If this goes through, it could provide the CTA with the impetus needed to once again bring this issue to the forefront.
“Fair is fair,” said Lennox. “They should do the same for the trucking industry as well. We have told the department (Transport Canada) that if they move on this for shipping companies, then we would certainly expect Canada to go to bat for us in the US and take up our cause again.”
On a sleep apnea
In a curious clerical blunder last year, the US Federal Motor Carrier Safety Administration (FMCSA) mistakenly issued a bulletin to medical doctors, requiring them to refer any CDL holders with a body mass index of 35 or higher to be screened for sleep apnea before receiving their licence.
The agency then said the bulletin was issued to medical examiners by mistake and immediately backtracked, but Laskowski thinks the industry will once again see that bulletin resurface.
“My personal opinion is that this was a shot across the bow to industry, to let them know this is what they’re thinking,” Laskowski said.
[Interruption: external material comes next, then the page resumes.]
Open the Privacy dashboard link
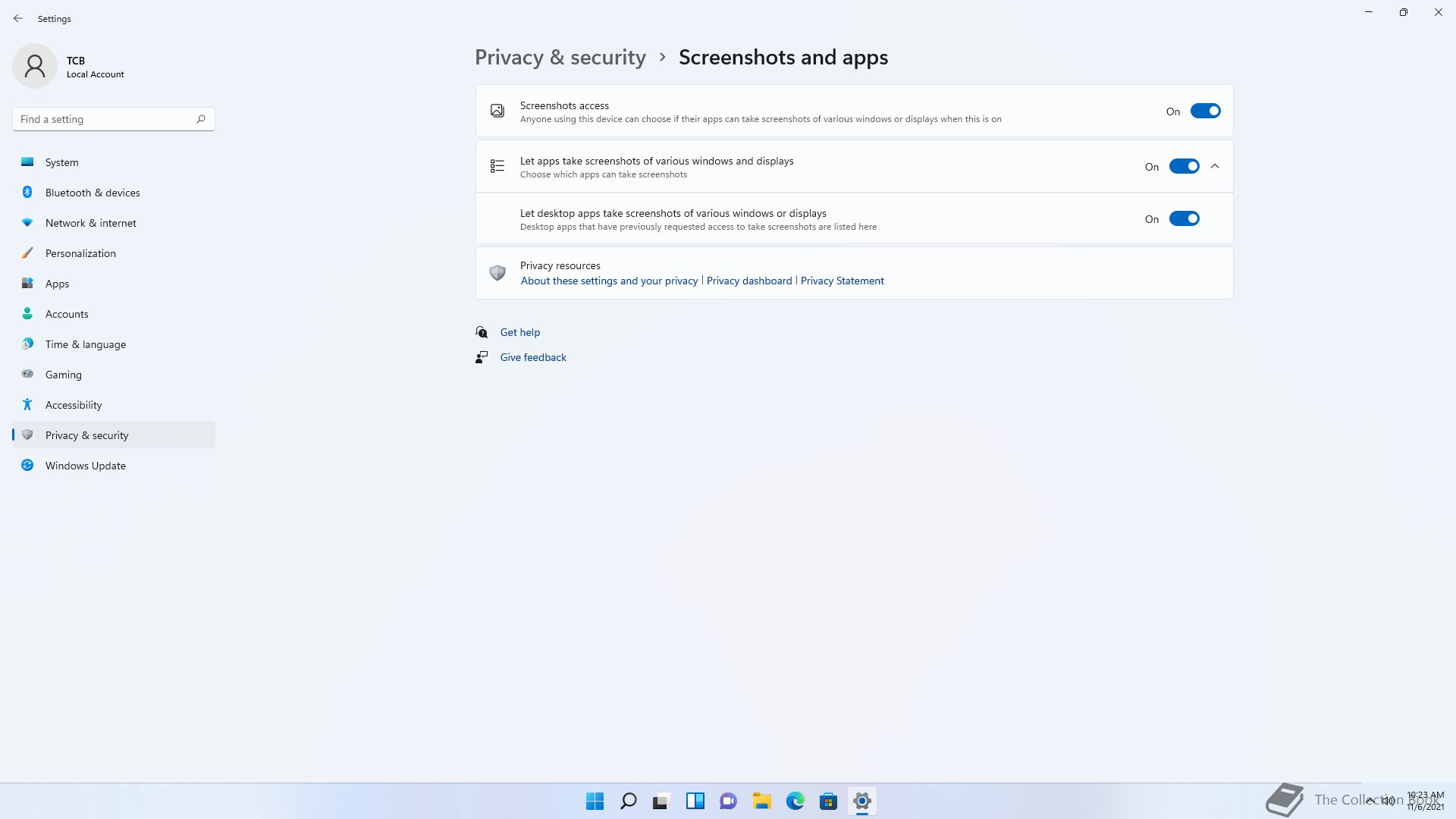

If cross-border truckers with a BMI of 35 or higher are suddenly required to be screened - and treated, if necessary - for sleep apnea, there could be more demand on Canadian sleep clinics than can be supported. In Saskatchewan, Laskowski noted, there is a wait time of three years to get into a sleep clinic.
With that in mind, the CTA has developed a sleep apnea screening and treatment program that removes the sleep clinics from the equation. Testing is done at a carrier’s facility and in a driver’s home and/or truck cab.
“Within 72 hours, your drivers, at your terminal or their home, are tested, screened, diagnosed and fitted with the (CPAP) equipment,” Laskowski said. He added it’s likely the US will move forward with a sleep apnea testing requirement for CDL holders by December, with a law in place within a year.
“It’s going to be very difficult for folks to comply with this,” Laskowski warned of carriers looking to go through the traditional route involving sleep clinics.